1. Customers not clicks

This mindset moves away from the linear and last click attribution models, which is a narrower view of measurement that worked well when fractured journeys weren't the norm. Now, with cross-channel and cross-device behaviours more prevalant, these metrics fall short. They fail to communicate the real results. Individual sales are great, the real value is the long-term value of the customer, or group of customers.

Test and learn is much more relevant than forecasting, with the shift away from individual channel per click metrics or per acquisition to an overall business KPI that considers all channels. Utilising CRM has become essential in this, only then will we be able to understand real time performance in the macro of business results, as well as adjusting strategy in real time for optimum impact.

2. Business outcomes not media metrics

Media metrics are still a useful way of reporting precise performance data but the focus should be on business impact on figures, like profit. Again, a custom CRM tailored to your business could be highly beneficial in attributing sales to clicks, and also the long term value of that customer, or Customer Lifetime Value (CLV). So instead of a wait and see approach, you can fill out the gaps in your measurement plan by using a CRM to determine the most influential channels.

By building campaigns, testing and using real-time metrics e.g. store visits, cost per acquisition etc. to business outcomes e.g. profit, revenue, CLV, marketeers can make smarter and faster decisions.

3. Experiments not optimisation

We excel at optimisation, and we encourage any business to challenge us to optimise their own website. That being said, optimisation is not the only or best formula to success. For any business wanting to achieve much greater returns we adopt a strategy that also involves investing in untested or unproven strategies. This "strategic testing" - not just incremental adjustments - is what causes forward leaps, rather than mere steps.

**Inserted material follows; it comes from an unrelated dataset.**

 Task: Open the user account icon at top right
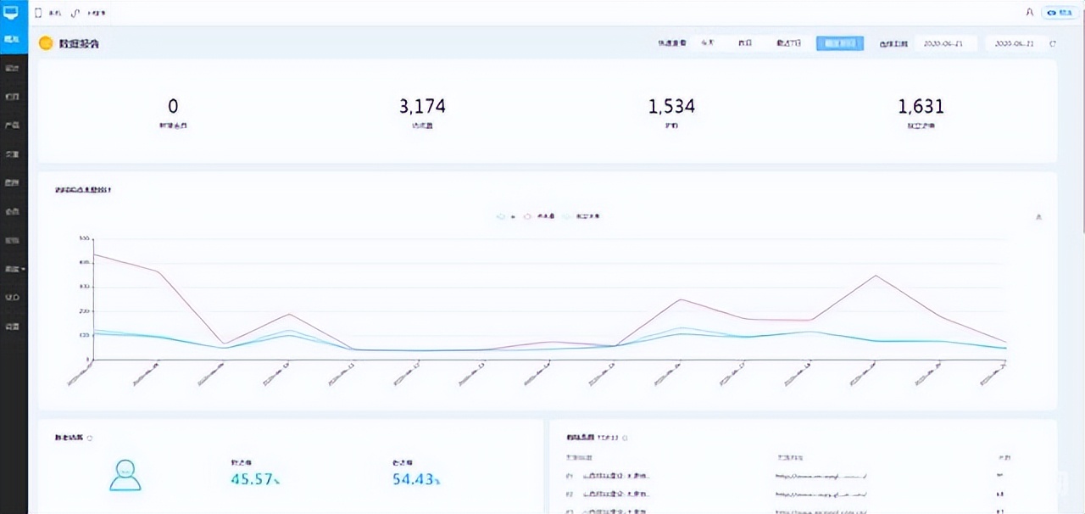click(1029, 13)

We encourage all our clients to dedicate some budgets, time and resources to building a process and pipeline for strategic experimentation. Fresh experiences can deliver incredible value that standalone optimisation won't accomplish. Prepare to fail, again and again, but also expect great success as it will come.

In summary, it's an exciting time to be a marketeer. Customer value is becoming the priority metric in measurement, gaps are being eliminated by CRM technology and we're fostering a culture of marketing experimentation that can result in big wins. This is how 2017 is closing. We'll give our thoughts on 2018 toward the end of the year - but expect more and watch this space!